Shorter but more cryptic:

  ... generate(&S(42).fun).take(5)

If the generation process is naturally recursive like traversing a tree, then you may want to consider std.concurrency.Generator (which does not involve multiple threads at all):

  http://dlang.org/phobos/std_concurrency.html#.Generator

Here is an example:


http://ddili.org/ders/d.en/fibers.html#ix_fibers.Generator,%20std.concurrency

import std.stdio;
import std.range;
import std.concurrency;

/* This alias is used for resolving the name conflict with
 * std.range.Generator. */
alias FiberRange = std.concurrency.Generator;

void fibonacciSeries() {
    int current = 0;
    int next = 1;

    while (true) {
        yield(current);

        const nextNext = current + next;
        current = next;
        next = nextNext;
    }
}

void main() {
    auto series = new FiberRange!int(&fibonacciSeries);
    writefln("%(%s %)", series.take(10));
}

Ali

November 03, 2015
On Tuesday, 3 November 2015 at 00:08:54 UTC, Ali Çehreli wrote:
> generate() already allows "callables", which can be a delegate:
>
> import std.stdio;
> import std.range;
>
> struct S {
>     int i;
>
>     int fun() {
>         return i++;
>     }
> }
>
> void main() {
>     auto s = S(42);
>     writefln("%(%s %)", generate(&s.fun).take(5));
> }
>
> Prints
>
> 42 43 44 45 46

Will that allocate gc memory? Is there any why I pass state as a tuple and have my generator modify state as It's called?

November 03, 2015
On 11/02/2015 04:51 PM, Freddy wrote:
> On Tuesday, 3 November 2015 at 00:08:54 UTC, Ali Çehreli wrote:
>> generate() already allows "callables", which can be a delegate:
>>
>> import std.stdio;
>> import std.range;
>>
>> struct S {
>>     int i;
>>
>>     int fun() {
>>         return i++;
>>     }
>> }
>>
>> void main() {
>>     auto s = S(42);
>>     writefln("%(%s %)", generate(&s.fun).take(5));
>> }
>>
>> Prints
>>
>> 42 43 44 45 46
>
> Will that allocate gc memory?

Not the way I wrote it. You can test it by putting @nogc to the function that uses that code. (The only GC code up there is writefln).

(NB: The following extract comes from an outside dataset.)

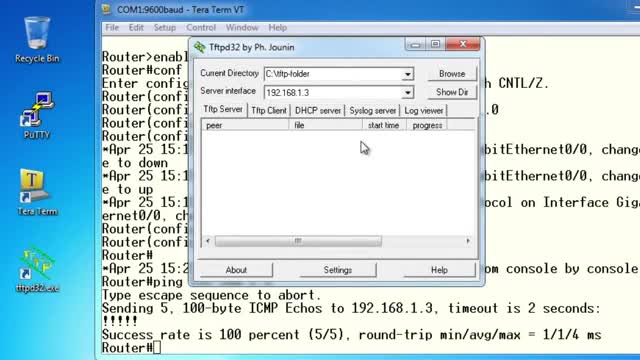Open the Setup menu in Tera Term
This screenshot has width=640, height=360.
tap(164, 28)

> Is there any why I pass state as a tuple and have my generator modify state
> as It's called?

Yes but you must ensure that the object will live long enough. A closure is simple but it uses GC. The following code passes a temporary object and makeMyRange() closes over that variable:

import std.stdio;
import std.range;

struct S {
    int i;

    int fun() {
        return i++;
    }
}

auto makeMyRange(S s) {
    return generate(() => s.fun()).take(5);    // <-- closure
}

void main() {
    writefln("%(%s %)", makeMyRange(S(42)));
}

Alternatively, as long as it will live long enough, you can make a local object like 's' in my original code.